* **DATA PROVIDED**:
++++++++++++++++++++
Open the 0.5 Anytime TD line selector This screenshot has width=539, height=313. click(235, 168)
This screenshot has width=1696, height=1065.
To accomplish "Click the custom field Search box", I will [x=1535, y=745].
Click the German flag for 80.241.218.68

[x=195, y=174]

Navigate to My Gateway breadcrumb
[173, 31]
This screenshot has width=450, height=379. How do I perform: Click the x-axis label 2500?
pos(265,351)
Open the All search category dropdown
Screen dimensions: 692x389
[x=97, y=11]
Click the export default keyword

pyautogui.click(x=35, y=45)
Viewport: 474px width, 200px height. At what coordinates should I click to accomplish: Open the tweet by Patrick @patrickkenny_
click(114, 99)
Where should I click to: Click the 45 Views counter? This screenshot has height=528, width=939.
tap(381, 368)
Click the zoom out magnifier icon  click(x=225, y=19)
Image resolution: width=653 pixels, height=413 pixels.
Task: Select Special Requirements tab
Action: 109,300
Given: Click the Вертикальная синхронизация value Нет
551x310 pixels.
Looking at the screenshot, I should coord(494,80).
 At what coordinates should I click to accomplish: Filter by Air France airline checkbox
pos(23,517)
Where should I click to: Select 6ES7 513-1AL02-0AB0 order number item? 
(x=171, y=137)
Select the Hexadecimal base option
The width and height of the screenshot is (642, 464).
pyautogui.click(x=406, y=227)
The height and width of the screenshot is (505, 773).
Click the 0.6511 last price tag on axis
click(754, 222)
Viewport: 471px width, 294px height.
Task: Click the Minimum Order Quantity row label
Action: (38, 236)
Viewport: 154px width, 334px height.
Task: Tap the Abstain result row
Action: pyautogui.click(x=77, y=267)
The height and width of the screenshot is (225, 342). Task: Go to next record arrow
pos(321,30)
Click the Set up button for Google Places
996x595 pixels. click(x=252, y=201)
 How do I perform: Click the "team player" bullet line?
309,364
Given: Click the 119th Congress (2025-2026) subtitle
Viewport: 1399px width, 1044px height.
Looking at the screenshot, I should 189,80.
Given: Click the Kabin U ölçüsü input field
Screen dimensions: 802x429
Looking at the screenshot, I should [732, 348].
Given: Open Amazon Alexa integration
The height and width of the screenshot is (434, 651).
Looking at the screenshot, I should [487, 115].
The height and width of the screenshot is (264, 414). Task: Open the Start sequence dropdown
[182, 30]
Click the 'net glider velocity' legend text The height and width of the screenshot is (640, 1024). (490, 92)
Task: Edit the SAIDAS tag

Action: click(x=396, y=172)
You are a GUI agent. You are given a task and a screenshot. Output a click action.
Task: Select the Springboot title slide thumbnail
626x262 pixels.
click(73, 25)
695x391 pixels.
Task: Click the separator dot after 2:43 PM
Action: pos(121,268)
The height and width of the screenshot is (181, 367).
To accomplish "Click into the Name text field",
++++++++++++++++++++
* **TASK REQUIREMENTS**: Report every line in the data above in which the word "text" appears.

* **YOUR RESPONSE**:
Click the 'net glider velocity' legend text The height and width of the screenshot is (640, 1024). (490, 92)
To accomplish "Click into the Name text field",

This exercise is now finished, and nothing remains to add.